Early in the summer of 2019, only weeks before a documentary about her was due to go live on the BBC, Kate Nash found herself in a state of total panic. Five years in the making, when the recording had originally kicked off for Kate Nash: Underestimate the Girl, its producers had planned to make a film capturing Nash’s life as she knew it then: a late 20-something singer – known to most for her chart-topping, era- defining 2007 debut album Made of Bricks – continuing to carve out a career for herself out of the spotlight as an independent recording artist.

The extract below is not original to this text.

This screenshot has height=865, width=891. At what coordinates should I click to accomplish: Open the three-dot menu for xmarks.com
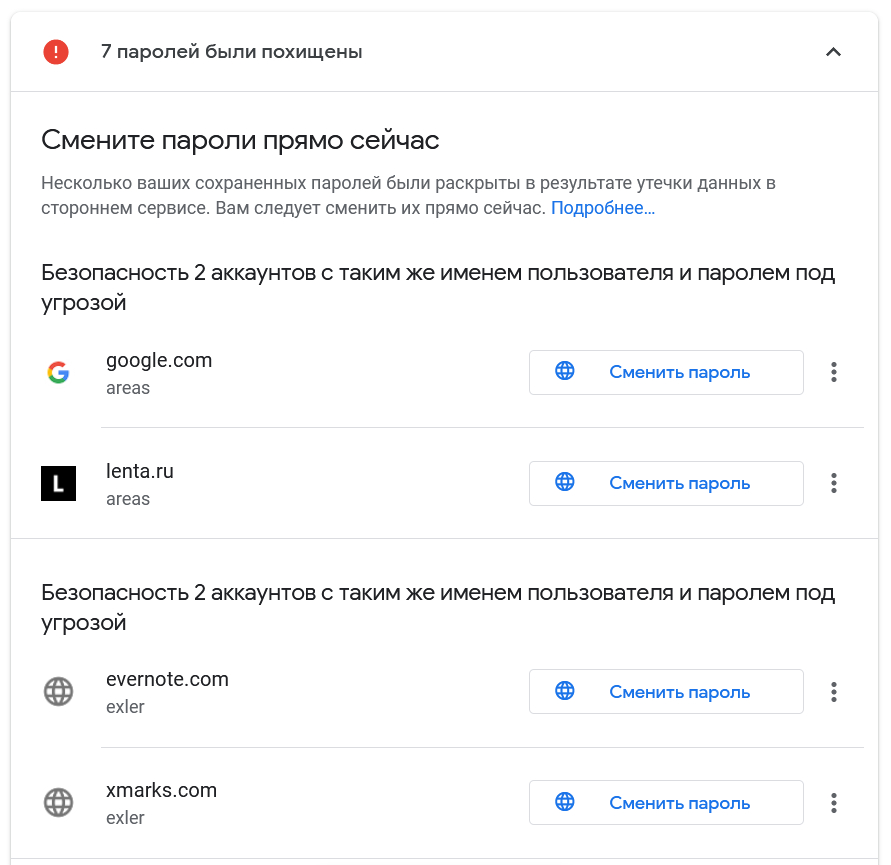(x=833, y=803)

There’d be struggles, yes: going it alone in the industry is a relentless hustle. But nine months into filming, Nash’s world unravelled in ways she could never have predicted. Work was already stalling; music execs were uninterested in both her own punk-rock offerings and the more commercial pop lyrics she was attempting to sell. Then she discovered her money was gone; her manager had been misappropriating – or at least misspending – it. A lengthy legal battle ensued and Nash was forced to move back home to north London with her parents unable to make rent, flogging her belongings for survival. Although talk of her personal life and mental health went mostly unspoken in documentary’s final cut, it’s clear to see she was quite seriously struggling.